Two weeks ago, I called attention to this faulty sentence construction in the otherwise well-argued editorial of a leading Metro Manila broadsheet: “It is imperative that the Philippine government takes a firm stand against this violation of an international safety agreement and local laws.”
It’s obviously counterintuitive to say that something is grammatically wrong with that sentence. After all, the doer of the action, “the Philippine government,” is in the third-person singular, so following the subject-verb agreement rule, the verb phrase expressing its action should also be in the third-person singular, “takes a firm stand.” Right?
Wrong. In sentences that use a “that”-clause to express the speaker’s insistence that a particular action be taken, the verb in the third-person singular should drop the the “-s” or “-es” at its tail end and take the verb’s base form (its infinitive form without the “to”). This is the parliamentary motion or jussive form of the subjunctive, a rhetorical construction—call it an editorial subjunctive if you will—designed to make the speaker’s personal preference sound more imperative and stately and more convincing than ordinary speech.
That statement from the broadsheet’s editorial is a subjunctive sentence of this kind, so its correct construction is as follows: “It is imperative that the Philippine government take a firm stand against this violation of an international safety agreement and local laws.” This prescription admittedly goes against the grain of what many have learned about English grammar, so it will take some doing before they can use the subjunctive confidently.
To fully understand the workings of the subjunctive, we first need to recall that verbs in English have three general moods; mood is meant here to be that aspect of the verb that expresses the state of mind or attitude of the writer or speaker toward what’s being said.
These three moods are the indicative mood, the imperative mood, and the subjunctive mood.
The indicative, the most familiar of the three moods, conveys the idea that an act or condition is (1) an objective fact, (2) an opinion, or (3) the subject of a question. Statements in the indicative mood seek to give the impression that the speaker is talking about real-world situations in a straightforward, truthful manner. Their operative verbs take their normal inflections in all the tenses and typically obey the subject-verb agreement rule at all times.

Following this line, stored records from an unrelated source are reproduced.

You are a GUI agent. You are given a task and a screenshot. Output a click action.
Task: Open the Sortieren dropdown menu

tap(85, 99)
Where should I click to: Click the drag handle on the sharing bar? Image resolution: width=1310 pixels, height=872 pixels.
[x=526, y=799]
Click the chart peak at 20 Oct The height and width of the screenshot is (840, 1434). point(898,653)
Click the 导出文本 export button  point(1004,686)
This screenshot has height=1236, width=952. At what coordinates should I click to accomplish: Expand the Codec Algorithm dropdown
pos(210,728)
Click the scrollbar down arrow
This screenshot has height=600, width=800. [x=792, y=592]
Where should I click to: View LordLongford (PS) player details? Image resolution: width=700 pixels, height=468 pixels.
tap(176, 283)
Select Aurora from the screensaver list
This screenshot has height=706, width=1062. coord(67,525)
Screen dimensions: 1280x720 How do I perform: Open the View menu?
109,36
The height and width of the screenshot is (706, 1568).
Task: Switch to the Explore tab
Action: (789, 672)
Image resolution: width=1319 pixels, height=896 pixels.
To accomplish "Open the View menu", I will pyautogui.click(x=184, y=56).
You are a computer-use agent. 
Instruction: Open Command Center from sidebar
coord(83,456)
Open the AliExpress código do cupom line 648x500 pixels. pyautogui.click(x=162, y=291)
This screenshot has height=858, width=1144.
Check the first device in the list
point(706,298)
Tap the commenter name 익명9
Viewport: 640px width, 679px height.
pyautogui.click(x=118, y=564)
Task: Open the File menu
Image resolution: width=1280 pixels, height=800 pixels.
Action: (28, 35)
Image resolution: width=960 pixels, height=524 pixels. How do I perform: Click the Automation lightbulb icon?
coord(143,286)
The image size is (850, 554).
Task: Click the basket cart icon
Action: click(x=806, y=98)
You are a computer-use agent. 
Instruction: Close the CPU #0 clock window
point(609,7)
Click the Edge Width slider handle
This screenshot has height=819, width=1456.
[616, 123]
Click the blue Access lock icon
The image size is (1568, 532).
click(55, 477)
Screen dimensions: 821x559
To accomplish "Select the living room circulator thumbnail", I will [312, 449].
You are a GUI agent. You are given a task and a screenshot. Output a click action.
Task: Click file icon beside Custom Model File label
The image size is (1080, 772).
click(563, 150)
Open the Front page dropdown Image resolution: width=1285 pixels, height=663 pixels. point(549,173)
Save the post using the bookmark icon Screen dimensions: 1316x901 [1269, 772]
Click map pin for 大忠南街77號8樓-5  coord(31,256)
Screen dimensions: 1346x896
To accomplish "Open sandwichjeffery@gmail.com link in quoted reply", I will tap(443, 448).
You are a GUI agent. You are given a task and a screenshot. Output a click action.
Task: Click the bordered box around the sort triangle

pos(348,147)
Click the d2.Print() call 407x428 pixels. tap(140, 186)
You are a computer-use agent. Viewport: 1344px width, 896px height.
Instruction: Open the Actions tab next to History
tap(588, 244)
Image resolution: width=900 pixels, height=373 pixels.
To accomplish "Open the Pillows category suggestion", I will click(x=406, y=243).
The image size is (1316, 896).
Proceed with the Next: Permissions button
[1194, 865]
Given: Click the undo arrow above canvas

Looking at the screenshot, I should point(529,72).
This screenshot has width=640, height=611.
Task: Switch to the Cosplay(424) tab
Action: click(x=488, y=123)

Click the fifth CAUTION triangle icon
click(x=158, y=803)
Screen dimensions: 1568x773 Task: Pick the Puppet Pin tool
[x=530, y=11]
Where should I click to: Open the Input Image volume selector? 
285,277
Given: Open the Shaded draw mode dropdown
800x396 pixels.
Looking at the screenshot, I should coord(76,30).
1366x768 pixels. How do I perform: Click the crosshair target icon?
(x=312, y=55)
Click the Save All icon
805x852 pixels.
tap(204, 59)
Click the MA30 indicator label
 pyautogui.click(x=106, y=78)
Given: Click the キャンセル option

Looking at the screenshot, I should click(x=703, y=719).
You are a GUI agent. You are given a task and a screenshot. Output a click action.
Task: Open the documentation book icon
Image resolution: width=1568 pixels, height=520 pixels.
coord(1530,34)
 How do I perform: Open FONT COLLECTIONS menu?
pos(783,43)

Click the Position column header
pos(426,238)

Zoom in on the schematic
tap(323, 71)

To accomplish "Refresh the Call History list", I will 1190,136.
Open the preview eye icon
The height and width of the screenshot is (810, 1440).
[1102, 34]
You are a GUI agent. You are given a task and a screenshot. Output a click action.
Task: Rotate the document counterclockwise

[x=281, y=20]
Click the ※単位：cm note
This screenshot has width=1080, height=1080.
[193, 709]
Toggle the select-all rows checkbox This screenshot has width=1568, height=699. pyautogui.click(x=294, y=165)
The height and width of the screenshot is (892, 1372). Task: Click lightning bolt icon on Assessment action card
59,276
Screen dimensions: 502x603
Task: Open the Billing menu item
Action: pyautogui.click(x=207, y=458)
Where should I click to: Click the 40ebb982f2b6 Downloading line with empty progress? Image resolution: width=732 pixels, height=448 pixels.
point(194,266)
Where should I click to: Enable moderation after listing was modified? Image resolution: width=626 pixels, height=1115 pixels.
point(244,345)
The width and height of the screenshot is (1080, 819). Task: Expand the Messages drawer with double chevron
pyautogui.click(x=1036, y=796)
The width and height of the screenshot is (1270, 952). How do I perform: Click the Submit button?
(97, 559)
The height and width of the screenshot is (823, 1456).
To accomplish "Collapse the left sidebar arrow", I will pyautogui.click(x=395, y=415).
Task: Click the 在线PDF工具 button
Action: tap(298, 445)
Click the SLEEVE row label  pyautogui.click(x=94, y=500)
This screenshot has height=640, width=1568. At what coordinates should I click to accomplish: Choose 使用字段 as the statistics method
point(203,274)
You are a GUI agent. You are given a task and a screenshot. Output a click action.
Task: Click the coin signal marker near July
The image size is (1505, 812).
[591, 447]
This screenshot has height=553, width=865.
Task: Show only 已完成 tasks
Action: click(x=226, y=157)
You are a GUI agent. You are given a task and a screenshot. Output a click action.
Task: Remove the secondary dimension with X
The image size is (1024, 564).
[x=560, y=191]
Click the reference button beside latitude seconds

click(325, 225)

Indicative sentence stating an objective fact: “In our solar system, Earth is the only planet in the habitable zone” (CNN). Stating an opinion: “Psychologist Jesse Bering says that humanity is evolutionarily hard-wired for God.” Posing a question: “Will using ‘alright’ instead of ‘all right’ mark me as an ignoramus?”
The imperative mood denotes the attitude of a speaker who (1) demands or orders a particular action, (2) makes a request or suggestion, (3) gives advice, or (4) states a prohibition. This mood uses the base form of the operative verb (its infinitive form without the “to”), and is most often used in second-person, present-tense sentences that use an elliptical subject or the unstated second-person pronoun “you.”
Imperative statement demanding a particular action: “Catch that thief!” Making a request or suggestion: “Please let them go.” Giving advice: “Read the instructions carefully before taking that medicine.” Stating a prohibition: “Don’t enter this area.”
The subjunctive mood, which only has present-tense and past-tense forms, is used to communicate the following: (1) a possibility (2) a desire or wishful attitude, (3) insistence on a particular action, (4) doubt about a certain outcome, (5) an unreal situation or an idea contrary to fact, or (6) a request or suggestion. Moreover, when the subjunctive works in tandem with such auxiliary verbs as “could,” “would,” and “should,” it can convey more intricate and sophisticated shades of possibility and conditionality.